• SOURCE TEXT:
Useful for categorical data where an actual value must always be returned, not an average or other numerical calculation.

Currently only supported for rasters, externally to this class. Implementing it for other glyph types would be difficult due to potentially unbounded data storage requirements to store indefinite point or line data per pixel.

Parameters:
column : str

Name of the column to aggregate over. If the data type is floating point, NaN values in the column are skipped.

Attributes:
inputs

Methods

out_dshape
validate
class datashader.reductions. std ( column=None ) [source]

Standard Deviation of all elements in column .

Parameters:
column : str

Name of the column to aggregate over. Column data type must be numeric. NaN values in the column are skipped.

Attributes:
inputs

Methods

out_dshape
validate
class datashader.reductions. sum ( column=None ) [source]

Sum of all elements in column .

Parameters:
column : str

Name of the column to aggregate over. Column data type must be numeric. NaN values in the column are skipped.

Attributes:
inputs

Methods

out_dshape
validate
class datashader.reductions. summary ( **kwargs ) [source]

A collection of named reductions.

Computes all aggregates simultaneously, output is stored as a xarray.Dataset .

Examples

A reduction for computing the mean of column “a”, and the sum of column “b” for each bin, all in a single pass.

• PROVIDED MATERIAL:
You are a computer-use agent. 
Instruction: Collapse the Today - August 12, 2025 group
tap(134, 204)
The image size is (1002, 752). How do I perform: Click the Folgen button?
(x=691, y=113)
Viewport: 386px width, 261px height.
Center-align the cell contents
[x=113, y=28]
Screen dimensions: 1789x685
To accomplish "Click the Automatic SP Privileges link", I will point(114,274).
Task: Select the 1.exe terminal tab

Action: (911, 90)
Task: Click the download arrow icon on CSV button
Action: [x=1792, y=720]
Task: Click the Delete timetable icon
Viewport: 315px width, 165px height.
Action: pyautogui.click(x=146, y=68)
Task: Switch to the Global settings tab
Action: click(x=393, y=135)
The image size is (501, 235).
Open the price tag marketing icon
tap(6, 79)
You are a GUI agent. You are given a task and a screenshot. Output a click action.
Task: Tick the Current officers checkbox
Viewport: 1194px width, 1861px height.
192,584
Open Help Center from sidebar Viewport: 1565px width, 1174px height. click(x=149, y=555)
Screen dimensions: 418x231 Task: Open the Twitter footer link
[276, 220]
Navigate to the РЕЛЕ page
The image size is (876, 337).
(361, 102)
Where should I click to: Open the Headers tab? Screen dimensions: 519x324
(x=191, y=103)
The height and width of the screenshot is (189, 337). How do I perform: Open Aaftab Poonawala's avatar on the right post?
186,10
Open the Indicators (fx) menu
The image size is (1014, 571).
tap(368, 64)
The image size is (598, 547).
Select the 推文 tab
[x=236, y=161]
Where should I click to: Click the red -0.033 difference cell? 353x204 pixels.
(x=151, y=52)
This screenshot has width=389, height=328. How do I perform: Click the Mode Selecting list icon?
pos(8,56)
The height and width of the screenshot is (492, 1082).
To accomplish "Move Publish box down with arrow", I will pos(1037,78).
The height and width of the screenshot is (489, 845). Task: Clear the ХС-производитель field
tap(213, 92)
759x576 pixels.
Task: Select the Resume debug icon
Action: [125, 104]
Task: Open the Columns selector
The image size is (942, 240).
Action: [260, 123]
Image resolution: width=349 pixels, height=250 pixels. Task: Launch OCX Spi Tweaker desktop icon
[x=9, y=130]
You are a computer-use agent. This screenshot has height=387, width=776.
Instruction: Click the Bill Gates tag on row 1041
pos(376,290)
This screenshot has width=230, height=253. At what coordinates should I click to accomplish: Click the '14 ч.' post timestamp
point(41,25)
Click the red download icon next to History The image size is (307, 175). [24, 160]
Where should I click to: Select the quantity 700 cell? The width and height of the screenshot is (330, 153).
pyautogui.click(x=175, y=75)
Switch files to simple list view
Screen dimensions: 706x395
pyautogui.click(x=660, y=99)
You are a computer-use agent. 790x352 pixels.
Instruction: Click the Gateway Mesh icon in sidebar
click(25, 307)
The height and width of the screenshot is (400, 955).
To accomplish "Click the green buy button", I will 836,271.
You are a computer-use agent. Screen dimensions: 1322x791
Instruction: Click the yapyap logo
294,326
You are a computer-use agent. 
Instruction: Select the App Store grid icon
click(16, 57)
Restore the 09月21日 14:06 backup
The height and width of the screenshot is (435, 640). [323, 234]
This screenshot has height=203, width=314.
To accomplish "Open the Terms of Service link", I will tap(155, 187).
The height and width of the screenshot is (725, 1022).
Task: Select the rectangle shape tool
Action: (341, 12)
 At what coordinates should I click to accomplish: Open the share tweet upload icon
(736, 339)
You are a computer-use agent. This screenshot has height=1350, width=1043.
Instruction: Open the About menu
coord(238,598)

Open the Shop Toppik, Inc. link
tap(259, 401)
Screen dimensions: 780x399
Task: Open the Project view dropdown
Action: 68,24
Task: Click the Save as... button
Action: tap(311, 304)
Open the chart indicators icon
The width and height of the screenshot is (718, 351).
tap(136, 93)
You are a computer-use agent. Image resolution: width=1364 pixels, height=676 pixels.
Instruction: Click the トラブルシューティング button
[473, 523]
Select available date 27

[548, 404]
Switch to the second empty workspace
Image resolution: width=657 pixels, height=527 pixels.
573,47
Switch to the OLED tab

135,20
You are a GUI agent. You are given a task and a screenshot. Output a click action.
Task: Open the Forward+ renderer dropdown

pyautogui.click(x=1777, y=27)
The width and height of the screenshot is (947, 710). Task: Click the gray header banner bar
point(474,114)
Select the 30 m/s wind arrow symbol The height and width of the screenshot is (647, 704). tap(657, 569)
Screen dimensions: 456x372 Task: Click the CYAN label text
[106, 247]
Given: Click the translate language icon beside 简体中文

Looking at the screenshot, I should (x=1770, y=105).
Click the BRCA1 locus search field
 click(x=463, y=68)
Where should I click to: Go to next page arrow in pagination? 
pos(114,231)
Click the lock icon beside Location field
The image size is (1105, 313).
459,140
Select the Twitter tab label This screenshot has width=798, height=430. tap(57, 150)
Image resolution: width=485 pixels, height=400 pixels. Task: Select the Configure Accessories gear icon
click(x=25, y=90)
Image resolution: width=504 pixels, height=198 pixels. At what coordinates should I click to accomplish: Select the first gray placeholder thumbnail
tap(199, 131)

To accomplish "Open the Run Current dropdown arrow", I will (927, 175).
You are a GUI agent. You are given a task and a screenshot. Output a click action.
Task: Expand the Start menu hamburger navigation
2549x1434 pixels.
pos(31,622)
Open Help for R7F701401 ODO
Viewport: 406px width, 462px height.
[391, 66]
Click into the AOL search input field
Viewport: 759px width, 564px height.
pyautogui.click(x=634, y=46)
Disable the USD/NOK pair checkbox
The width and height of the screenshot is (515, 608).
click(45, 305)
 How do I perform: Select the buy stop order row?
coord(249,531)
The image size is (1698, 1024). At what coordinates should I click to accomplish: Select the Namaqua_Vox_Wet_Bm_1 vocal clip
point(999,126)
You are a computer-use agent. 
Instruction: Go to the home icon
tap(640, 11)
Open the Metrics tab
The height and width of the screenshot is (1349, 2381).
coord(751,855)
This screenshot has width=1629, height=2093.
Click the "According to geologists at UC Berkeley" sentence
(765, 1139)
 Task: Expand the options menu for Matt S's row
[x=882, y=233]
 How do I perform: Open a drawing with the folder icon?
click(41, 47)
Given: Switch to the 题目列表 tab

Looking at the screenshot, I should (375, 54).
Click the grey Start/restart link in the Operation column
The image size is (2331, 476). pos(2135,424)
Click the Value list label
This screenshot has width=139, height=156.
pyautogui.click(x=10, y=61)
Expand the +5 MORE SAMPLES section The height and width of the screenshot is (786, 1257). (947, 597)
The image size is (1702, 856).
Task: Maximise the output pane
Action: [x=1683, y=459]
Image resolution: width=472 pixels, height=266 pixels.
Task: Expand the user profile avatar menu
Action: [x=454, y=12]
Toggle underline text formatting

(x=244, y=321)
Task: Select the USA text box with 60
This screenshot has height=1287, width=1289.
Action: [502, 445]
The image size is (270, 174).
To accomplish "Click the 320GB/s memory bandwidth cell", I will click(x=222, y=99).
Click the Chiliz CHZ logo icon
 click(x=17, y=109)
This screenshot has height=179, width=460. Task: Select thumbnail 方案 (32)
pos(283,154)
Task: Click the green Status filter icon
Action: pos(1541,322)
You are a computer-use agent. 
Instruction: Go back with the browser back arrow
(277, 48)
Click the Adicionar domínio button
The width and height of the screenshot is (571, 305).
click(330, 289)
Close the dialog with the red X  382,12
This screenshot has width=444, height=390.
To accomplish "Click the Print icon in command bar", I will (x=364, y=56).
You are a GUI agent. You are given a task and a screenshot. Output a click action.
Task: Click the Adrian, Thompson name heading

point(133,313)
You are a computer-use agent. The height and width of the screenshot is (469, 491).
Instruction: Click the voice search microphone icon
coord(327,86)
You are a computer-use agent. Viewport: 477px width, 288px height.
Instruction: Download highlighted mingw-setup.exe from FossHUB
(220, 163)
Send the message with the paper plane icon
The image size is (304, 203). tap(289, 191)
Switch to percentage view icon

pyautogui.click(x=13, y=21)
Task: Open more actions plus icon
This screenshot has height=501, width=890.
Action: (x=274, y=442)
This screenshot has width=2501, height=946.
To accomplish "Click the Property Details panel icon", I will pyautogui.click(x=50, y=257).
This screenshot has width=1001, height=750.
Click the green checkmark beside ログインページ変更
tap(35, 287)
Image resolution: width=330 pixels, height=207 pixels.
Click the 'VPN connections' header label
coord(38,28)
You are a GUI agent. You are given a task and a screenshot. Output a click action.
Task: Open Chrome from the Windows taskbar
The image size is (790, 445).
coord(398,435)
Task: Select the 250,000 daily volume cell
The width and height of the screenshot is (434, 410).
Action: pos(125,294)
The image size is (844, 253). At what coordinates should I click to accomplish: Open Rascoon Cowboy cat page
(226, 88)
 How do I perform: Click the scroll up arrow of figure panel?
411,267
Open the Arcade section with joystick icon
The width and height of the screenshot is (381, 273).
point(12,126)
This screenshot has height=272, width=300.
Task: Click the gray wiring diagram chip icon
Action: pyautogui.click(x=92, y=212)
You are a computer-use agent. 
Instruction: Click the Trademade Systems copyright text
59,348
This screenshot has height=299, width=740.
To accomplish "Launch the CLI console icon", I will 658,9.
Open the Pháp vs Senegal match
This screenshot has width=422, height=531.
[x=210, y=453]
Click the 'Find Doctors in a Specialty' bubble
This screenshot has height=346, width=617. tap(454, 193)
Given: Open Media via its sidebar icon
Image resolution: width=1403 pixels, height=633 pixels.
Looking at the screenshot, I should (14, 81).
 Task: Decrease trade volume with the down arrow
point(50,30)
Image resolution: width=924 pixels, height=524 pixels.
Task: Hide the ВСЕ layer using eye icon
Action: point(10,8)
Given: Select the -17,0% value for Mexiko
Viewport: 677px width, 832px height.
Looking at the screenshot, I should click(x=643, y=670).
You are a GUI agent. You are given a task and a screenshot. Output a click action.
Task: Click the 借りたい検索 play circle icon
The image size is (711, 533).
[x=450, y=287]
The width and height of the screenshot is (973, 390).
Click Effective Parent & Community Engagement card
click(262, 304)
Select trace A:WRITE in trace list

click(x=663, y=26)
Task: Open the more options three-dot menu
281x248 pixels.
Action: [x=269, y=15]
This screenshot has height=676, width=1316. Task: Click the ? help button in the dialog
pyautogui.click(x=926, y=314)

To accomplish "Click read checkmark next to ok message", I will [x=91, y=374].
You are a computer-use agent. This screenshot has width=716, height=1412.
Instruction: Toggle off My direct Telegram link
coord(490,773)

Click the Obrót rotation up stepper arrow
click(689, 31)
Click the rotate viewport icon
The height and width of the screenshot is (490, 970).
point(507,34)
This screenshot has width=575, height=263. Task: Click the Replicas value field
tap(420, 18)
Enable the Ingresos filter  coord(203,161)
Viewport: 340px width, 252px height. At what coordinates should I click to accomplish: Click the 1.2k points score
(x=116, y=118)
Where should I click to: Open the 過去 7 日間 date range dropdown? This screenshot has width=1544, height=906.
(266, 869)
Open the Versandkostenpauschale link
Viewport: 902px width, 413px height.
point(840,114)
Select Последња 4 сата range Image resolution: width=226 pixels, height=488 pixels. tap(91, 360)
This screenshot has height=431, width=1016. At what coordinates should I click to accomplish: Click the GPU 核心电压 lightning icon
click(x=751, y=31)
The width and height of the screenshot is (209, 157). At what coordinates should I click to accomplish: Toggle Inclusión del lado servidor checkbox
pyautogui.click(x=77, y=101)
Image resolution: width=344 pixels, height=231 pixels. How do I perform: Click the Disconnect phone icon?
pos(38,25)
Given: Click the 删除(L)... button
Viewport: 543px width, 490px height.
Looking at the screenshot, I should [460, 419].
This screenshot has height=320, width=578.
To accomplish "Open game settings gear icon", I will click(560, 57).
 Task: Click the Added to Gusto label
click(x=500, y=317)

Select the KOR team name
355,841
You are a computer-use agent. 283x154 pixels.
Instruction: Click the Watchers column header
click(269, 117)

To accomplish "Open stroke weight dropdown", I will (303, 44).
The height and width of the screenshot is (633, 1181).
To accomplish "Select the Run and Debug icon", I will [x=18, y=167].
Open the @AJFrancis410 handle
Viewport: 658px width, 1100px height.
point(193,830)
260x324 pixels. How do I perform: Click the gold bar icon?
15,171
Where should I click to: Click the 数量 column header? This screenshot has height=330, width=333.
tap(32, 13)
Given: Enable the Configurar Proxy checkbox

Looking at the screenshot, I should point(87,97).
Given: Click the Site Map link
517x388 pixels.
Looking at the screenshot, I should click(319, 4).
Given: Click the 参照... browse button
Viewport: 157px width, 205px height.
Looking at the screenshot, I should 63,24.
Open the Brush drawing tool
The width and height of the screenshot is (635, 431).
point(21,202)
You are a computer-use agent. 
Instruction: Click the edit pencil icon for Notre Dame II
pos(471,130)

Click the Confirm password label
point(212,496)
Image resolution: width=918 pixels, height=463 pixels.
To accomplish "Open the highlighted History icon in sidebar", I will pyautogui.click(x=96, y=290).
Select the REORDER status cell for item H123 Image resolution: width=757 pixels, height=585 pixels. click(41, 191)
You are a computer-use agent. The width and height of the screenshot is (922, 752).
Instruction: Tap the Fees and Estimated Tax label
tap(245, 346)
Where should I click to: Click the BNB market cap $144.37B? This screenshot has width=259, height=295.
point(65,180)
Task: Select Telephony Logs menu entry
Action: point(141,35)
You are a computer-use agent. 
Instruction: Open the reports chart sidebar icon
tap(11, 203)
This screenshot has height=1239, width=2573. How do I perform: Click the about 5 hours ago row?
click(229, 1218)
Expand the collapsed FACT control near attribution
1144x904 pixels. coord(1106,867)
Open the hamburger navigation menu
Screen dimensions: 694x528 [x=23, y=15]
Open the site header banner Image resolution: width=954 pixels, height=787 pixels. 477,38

• YOUR OBJECTIVE: Continue the datashader reductions reference from its last sentence, in the same style.

• EXPECTED OUTPUT:
>>> import datashader as ds
>>> red = ds.summary(mean_a=ds.mean('a'), sum_b=ds.sum('b'))
Attributes:
inputs

Methods

out_dshape
validate
class datashader.reductions. var ( column=None ) [source]

Variance of all elements in column .

Parameters:
column : str

Name of the column to aggregate over. Column data type must be numeric. NaN values in the column are skipped.

Attributes:
inputs

Methods

out_dshape
validate
datashader.transfer_functions. stack ( *imgs , **kwargs ) [source]

Combine images together, overlaying later images onto earlier ones.

Parameters:
imgs : iterable of Image

The images to combine.

how : str, optional

The compositing operator to combine pixels. Default is ‘over’ .

datashader.transfer_functions. shade ( agg, cmap=['lightblue', 'darkblue'], color_key=['#e41a1c', '#377eb8', '#4daf4a', '#984ea3', '#ff7f00', '#ffff33', '#a65628', '#f781bf', '#999999', '#66c2a5', '#fc8d62', '#8da0cb', '#a6d854', '#ffd92f', '#e5c494', '#ffffb3', '#fb8072', '#fdb462', '#fccde5', '#d9d9d9', '#ccebc5', '#ffed6f'], how='eq_hist', alpha=255, min_alpha=40, span=None, name=None ) [source]

Convert a DataArray to an image by choosing an RGBA pixel color for each value.

Requires a DataArray with a single data dimension, here called the “value”, indexed using either 2D or 3D coordinates.

For a DataArray with 2D coordinates, the RGB channels are computed from the values by interpolated lookup into the given colormap cmap . The A channel is then set to the given fixed alpha value for all non-zero values, and to zero for all zero values.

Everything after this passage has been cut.